Orchestrating the energy transition: Tuning into buildings
For the sector to play its part means adopting aggressive energy efficiency, zero-carbon and grid-interactive strategies, especially for existing structures.
The transition to clean energy is akin to the entire world participating in a symphony. Each player has a critical role, timing is essential and all parts must come together deftly in order to execute this masterpiece.
But this is no idle exercise in orchestration. The Intergovernmental Panel on Climate Change (IPCC) has declared that this transition must occur within the next 10 years to limit global warming to 1.5 degrees Celsius and avert a global climate catastrophe. Many sectors will have a role to play, including an evolving building sector and, in particular, a growing energy services company (ESCO) industry.
Tuning the buildings
The building sector contributes 39 percent of global energy-related CO2 emissions. Rocky Mountain Institute’s assessment is that for the buildings sector, playing its part in the energy transition means achieving a 50 percent reduction in global building emissions by 2030 and achieving zero-carbon emissions from buildings by 2050.
This will require a monumental effort. Aside from setting aggressive net-zero or near net-zero energy code standards for new construction, an equally critical component to the orchestration is the need to retrofit our existing global building stock. This need is apparent when considering that over 80 percent of the buildings that will exist in 2030 are already built and exist today.
How big of a bang will building energy efficiency retrofits actually make in this opus?
Taking the current global rate of energy efficiency retrofits of about 1 percent of buildings per year and assuming a 30 percent energy reduction on average per building retrofit, that equates to a 3 percent reduction in building emissions by 2030 and 9 percent by 2050.
To take the symphony analogy further, ESCOs are like teams of "sound engineers" working to constantly improve the acoustics of this massive production, as they provide services and help secure the financing for energy-efficiency retrofits in buildings.
While there are a number of financing and implementation models for energy-efficiency retrofits, ESCOs and the use of guaranteed savings energy services performance contracting (ESPC) are the dominant forces in the retrofit space. In the United States, ESCO performance contracting services generated 75 percent, or $3.7 billion, of industry revenue in 2014. Their global market share of the energy-efficiency industry is likely higher.
But have you ever listened to the sound quality of old recordings? As sound engineering is an ever-improving and evolving craft, so, too, it is with the ESCOs that must update and scale their business model to meet the demands of the challenge ahead.
ESCOs and the industry, in general, should scale their business model to include small to medium commercial buildings (SMCB) segment, the largest market opportunity for energy-efficiency retrofits. Furthermore, incorporating advancements in building-to-grid interaction and demand management will unlock greater value from energy retrofits, enabling the expansion into new segments such as the SMCB market.

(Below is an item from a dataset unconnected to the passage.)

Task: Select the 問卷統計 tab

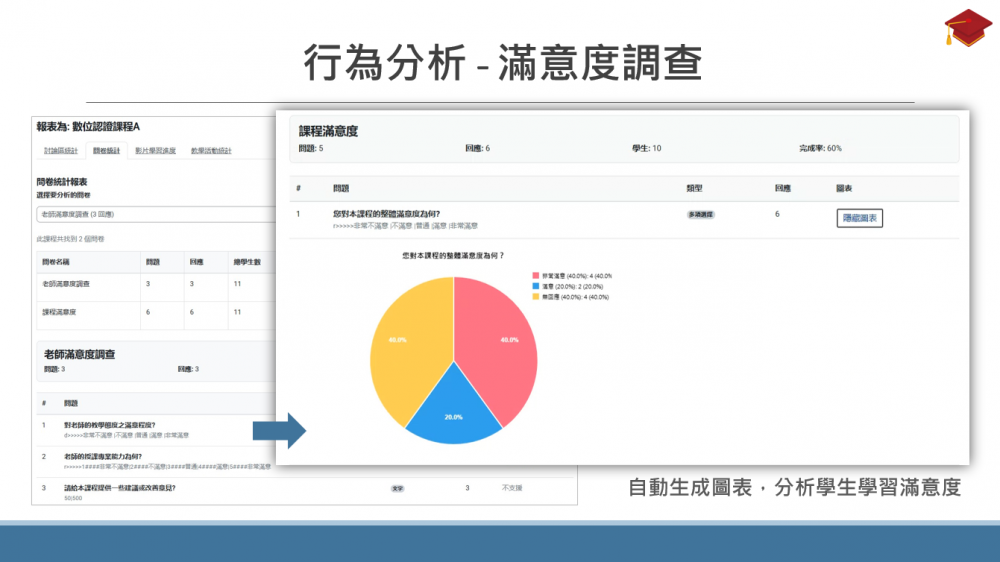Action: [x=106, y=151]
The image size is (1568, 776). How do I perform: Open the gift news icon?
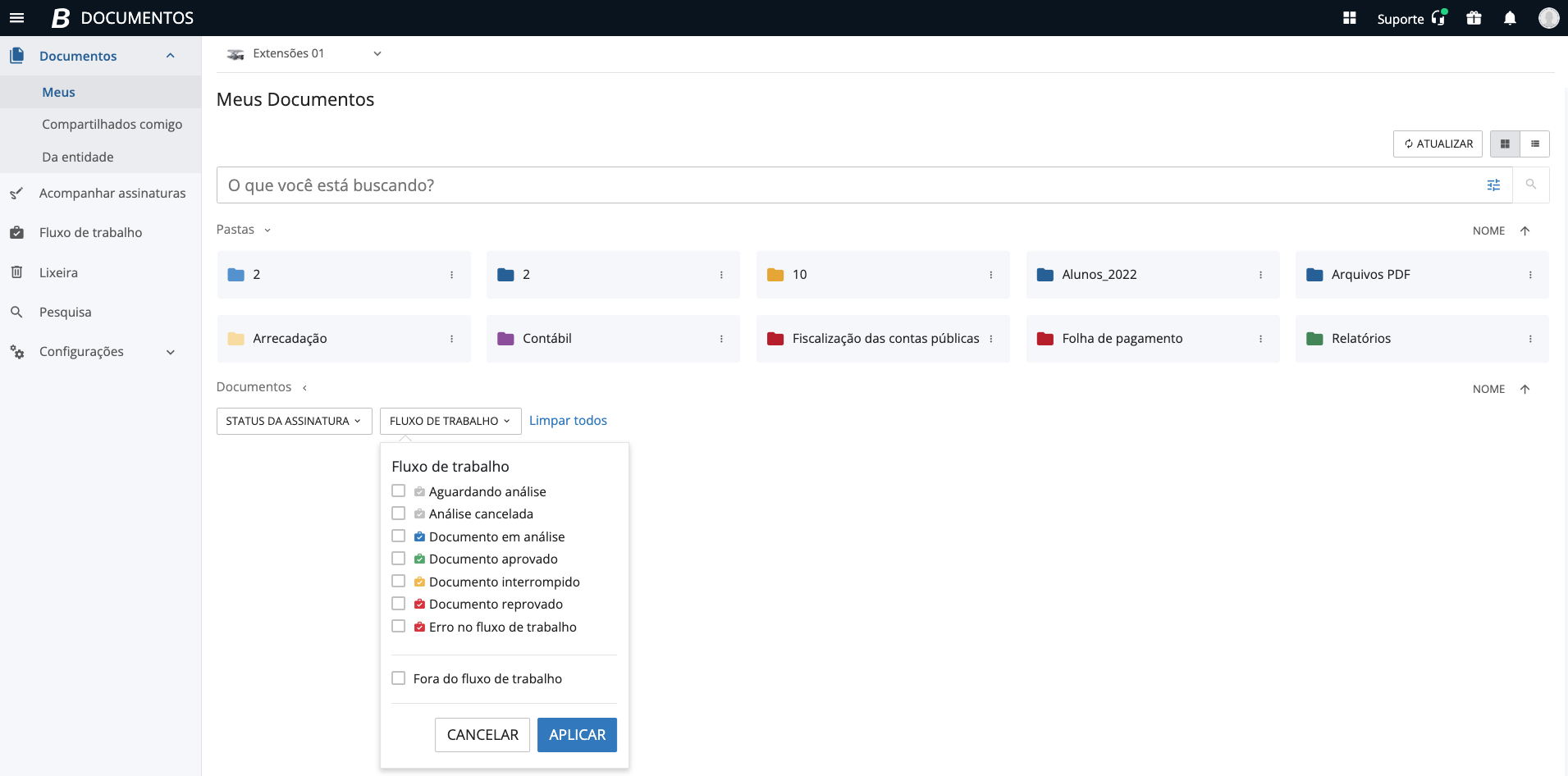pos(1474,18)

Power sector instrumentation with clean energy generation
The interplay between greening the power generation sector through renewable energy deployment and tuning our buildings through energy efficiency retrofits must be executed in concert.
The share of renewables in electricity generation must reach about 50 percent by 2030 to stay in line with the 1.5 degrees C target. It also will be necessary to accelerate the rate of retrofits to 5 percent per year. If conducted correctly, these changes will allow us to reach our targets within the buildings sector.
Dynamics in the system with load flexibility
If the infrastructure of the electric grid is the musical staff, then without dynamics in the music, our symphony will fall flat. The energy transition requires that dynamism in the electrical system in the form of load flexibility on the grid.
This is needed because wind and solar are both intermittent generation sources, and with a greater deployment of these two sources on the grid, the coincidence of supply and demand of energy becomes more of a challenge. The variable nature of these renewable energy sources necessitates that we have the ability to dynamically flex the energy demand in order to balance the load on the grid in real time.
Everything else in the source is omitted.